Stored data entries
+ + +

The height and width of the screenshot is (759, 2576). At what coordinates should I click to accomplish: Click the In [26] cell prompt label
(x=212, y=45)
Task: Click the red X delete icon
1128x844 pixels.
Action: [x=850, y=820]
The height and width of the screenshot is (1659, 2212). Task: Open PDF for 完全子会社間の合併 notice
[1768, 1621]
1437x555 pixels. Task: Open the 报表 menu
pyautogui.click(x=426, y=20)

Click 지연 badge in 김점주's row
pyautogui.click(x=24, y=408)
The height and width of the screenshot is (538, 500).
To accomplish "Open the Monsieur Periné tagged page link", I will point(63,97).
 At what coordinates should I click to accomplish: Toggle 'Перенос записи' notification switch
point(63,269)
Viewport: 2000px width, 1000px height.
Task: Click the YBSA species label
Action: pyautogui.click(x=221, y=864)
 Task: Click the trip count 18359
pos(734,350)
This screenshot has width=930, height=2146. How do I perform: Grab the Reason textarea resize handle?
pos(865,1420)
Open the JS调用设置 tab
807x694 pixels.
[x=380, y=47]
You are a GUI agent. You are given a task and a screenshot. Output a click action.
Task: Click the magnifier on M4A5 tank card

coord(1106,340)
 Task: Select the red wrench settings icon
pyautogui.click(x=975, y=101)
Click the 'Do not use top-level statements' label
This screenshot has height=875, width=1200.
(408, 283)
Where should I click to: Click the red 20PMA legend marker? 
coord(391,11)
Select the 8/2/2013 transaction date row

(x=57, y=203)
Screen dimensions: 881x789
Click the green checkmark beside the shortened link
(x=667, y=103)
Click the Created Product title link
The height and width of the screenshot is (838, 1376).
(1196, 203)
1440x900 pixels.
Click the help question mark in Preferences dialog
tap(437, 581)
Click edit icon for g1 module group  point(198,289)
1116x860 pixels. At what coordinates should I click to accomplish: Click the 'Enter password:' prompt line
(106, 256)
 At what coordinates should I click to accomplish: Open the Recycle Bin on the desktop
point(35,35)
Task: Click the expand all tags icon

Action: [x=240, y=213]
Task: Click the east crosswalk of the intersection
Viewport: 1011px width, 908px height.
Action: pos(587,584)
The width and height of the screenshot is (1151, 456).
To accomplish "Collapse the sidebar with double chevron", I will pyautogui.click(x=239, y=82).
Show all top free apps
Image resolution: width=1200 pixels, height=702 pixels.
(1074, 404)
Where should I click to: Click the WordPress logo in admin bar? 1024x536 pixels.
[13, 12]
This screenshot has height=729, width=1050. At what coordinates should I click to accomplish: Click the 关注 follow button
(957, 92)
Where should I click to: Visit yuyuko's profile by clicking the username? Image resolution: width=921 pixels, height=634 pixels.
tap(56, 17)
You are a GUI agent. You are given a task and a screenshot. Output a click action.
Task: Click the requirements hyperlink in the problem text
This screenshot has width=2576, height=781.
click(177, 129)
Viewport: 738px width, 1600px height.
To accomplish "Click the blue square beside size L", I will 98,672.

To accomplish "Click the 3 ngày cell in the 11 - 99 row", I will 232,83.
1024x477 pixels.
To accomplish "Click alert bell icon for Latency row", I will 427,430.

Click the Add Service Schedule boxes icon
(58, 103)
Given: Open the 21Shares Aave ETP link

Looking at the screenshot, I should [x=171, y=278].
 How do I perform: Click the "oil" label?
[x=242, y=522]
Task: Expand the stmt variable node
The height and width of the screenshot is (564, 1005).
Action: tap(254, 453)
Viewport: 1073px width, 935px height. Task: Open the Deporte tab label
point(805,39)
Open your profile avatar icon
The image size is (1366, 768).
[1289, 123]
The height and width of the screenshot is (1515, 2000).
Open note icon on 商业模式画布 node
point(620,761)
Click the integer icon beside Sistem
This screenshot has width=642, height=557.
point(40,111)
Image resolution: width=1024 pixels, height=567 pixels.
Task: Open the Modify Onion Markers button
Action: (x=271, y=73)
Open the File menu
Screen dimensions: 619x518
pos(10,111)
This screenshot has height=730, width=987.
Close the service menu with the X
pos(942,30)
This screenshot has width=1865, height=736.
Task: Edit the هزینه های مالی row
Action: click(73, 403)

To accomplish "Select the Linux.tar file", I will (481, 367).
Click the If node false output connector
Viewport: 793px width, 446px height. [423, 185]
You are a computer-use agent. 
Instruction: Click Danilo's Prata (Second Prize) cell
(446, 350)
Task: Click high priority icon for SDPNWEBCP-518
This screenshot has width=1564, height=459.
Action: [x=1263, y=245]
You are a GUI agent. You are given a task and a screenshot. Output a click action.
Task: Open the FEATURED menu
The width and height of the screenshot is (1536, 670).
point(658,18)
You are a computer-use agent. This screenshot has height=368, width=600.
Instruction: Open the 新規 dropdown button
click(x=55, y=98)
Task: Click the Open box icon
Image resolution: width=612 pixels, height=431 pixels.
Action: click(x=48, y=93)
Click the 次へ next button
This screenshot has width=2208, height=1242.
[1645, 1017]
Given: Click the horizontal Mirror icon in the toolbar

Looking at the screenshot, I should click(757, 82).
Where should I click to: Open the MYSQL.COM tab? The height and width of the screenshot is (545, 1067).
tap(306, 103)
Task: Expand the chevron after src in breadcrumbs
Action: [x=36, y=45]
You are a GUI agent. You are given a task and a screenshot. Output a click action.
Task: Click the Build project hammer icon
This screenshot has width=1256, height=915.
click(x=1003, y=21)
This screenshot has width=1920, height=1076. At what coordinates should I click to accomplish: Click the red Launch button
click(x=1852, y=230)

+ + +

> [What is required]
Each line of the data above is to be set down exactly.

> [Exercise response]
The height and width of the screenshot is (759, 2576). At what coordinates should I click to accomplish: Click the In [26] cell prompt label
(x=212, y=45)
Task: Click the red X delete icon
1128x844 pixels.
Action: [x=850, y=820]
The height and width of the screenshot is (1659, 2212). Task: Open PDF for 完全子会社間の合併 notice
[1768, 1621]
1437x555 pixels. Task: Open the 报表 menu
pyautogui.click(x=426, y=20)

Click 지연 badge in 김점주's row
pyautogui.click(x=24, y=408)
The height and width of the screenshot is (538, 500).
To accomplish "Open the Monsieur Periné tagged page link", I will point(63,97).
 At what coordinates should I click to accomplish: Toggle 'Перенос записи' notification switch
point(63,269)
Viewport: 2000px width, 1000px height.
Task: Click the YBSA species label
Action: pyautogui.click(x=221, y=864)
 Task: Click the trip count 18359
pos(734,350)
This screenshot has width=930, height=2146. How do I perform: Grab the Reason textarea resize handle?
pos(865,1420)
Open the JS调用设置 tab
807x694 pixels.
[x=380, y=47]
You are a GUI agent. You are given a task and a screenshot. Output a click action.
Task: Click the magnifier on M4A5 tank card

coord(1106,340)
 Task: Select the red wrench settings icon
pyautogui.click(x=975, y=101)
Click the 'Do not use top-level statements' label
This screenshot has height=875, width=1200.
(408, 283)
Where should I click to: Click the red 20PMA legend marker? 
coord(391,11)
Select the 8/2/2013 transaction date row

(x=57, y=203)
Screen dimensions: 881x789
Click the green checkmark beside the shortened link
(x=667, y=103)
Click the Created Product title link
The height and width of the screenshot is (838, 1376).
(1196, 203)
1440x900 pixels.
Click the help question mark in Preferences dialog
tap(437, 581)
Click edit icon for g1 module group  point(198,289)
1116x860 pixels. At what coordinates should I click to accomplish: Click the 'Enter password:' prompt line
(106, 256)
 At what coordinates should I click to accomplish: Open the Recycle Bin on the desktop
point(35,35)
Task: Click the expand all tags icon

Action: [x=240, y=213]
Task: Click the east crosswalk of the intersection
Viewport: 1011px width, 908px height.
Action: pos(587,584)
The width and height of the screenshot is (1151, 456).
To accomplish "Collapse the sidebar with double chevron", I will pyautogui.click(x=239, y=82).
Show all top free apps
Image resolution: width=1200 pixels, height=702 pixels.
(1074, 404)
Where should I click to: Click the WordPress logo in admin bar? 1024x536 pixels.
[13, 12]
This screenshot has height=729, width=1050. At what coordinates should I click to accomplish: Click the 关注 follow button
(957, 92)
Where should I click to: Visit yuyuko's profile by clicking the username? Image resolution: width=921 pixels, height=634 pixels.
tap(56, 17)
You are a GUI agent. You are given a task and a screenshot. Output a click action.
Task: Click the requirements hyperlink in the problem text
This screenshot has width=2576, height=781.
click(177, 129)
Viewport: 738px width, 1600px height.
To accomplish "Click the blue square beside size L", I will 98,672.

To accomplish "Click the 3 ngày cell in the 11 - 99 row", I will 232,83.
1024x477 pixels.
To accomplish "Click alert bell icon for Latency row", I will 427,430.

Click the Add Service Schedule boxes icon
(58, 103)
Given: Open the 21Shares Aave ETP link

Looking at the screenshot, I should [x=171, y=278].
 How do I perform: Click the "oil" label?
[x=242, y=522]
Task: Expand the stmt variable node
The height and width of the screenshot is (564, 1005).
Action: tap(254, 453)
Viewport: 1073px width, 935px height. Task: Open the Deporte tab label
point(805,39)
Open your profile avatar icon
The image size is (1366, 768).
[1289, 123]
The height and width of the screenshot is (1515, 2000).
Open note icon on 商业模式画布 node
point(620,761)
Click the integer icon beside Sistem
This screenshot has width=642, height=557.
point(40,111)
Image resolution: width=1024 pixels, height=567 pixels.
Task: Open the Modify Onion Markers button
Action: (x=271, y=73)
Open the File menu
Screen dimensions: 619x518
pos(10,111)
This screenshot has height=730, width=987.
Close the service menu with the X
pos(942,30)
This screenshot has width=1865, height=736.
Task: Edit the هزینه های مالی row
Action: click(73, 403)

To accomplish "Select the Linux.tar file", I will (481, 367).
Click the If node false output connector
Viewport: 793px width, 446px height. [423, 185]
You are a computer-use agent. 
Instruction: Click Danilo's Prata (Second Prize) cell
(446, 350)
Task: Click high priority icon for SDPNWEBCP-518
This screenshot has width=1564, height=459.
Action: [x=1263, y=245]
You are a GUI agent. You are given a task and a screenshot. Output a click action.
Task: Open the FEATURED menu
The width and height of the screenshot is (1536, 670).
point(658,18)
You are a computer-use agent. This screenshot has height=368, width=600.
Instruction: Open the 新規 dropdown button
click(x=55, y=98)
Task: Click the Open box icon
Image resolution: width=612 pixels, height=431 pixels.
Action: click(x=48, y=93)
Click the 次へ next button
This screenshot has width=2208, height=1242.
[1645, 1017]
Given: Click the horizontal Mirror icon in the toolbar

Looking at the screenshot, I should click(757, 82).
Where should I click to: Open the MYSQL.COM tab? The height and width of the screenshot is (545, 1067).
tap(306, 103)
Task: Expand the chevron after src in breadcrumbs
Action: [x=36, y=45]
You are a GUI agent. You are given a task and a screenshot. Output a click action.
Task: Click the Build project hammer icon
This screenshot has width=1256, height=915.
click(x=1003, y=21)
This screenshot has width=1920, height=1076. At what coordinates should I click to accomplish: Click the red Launch button
click(x=1852, y=230)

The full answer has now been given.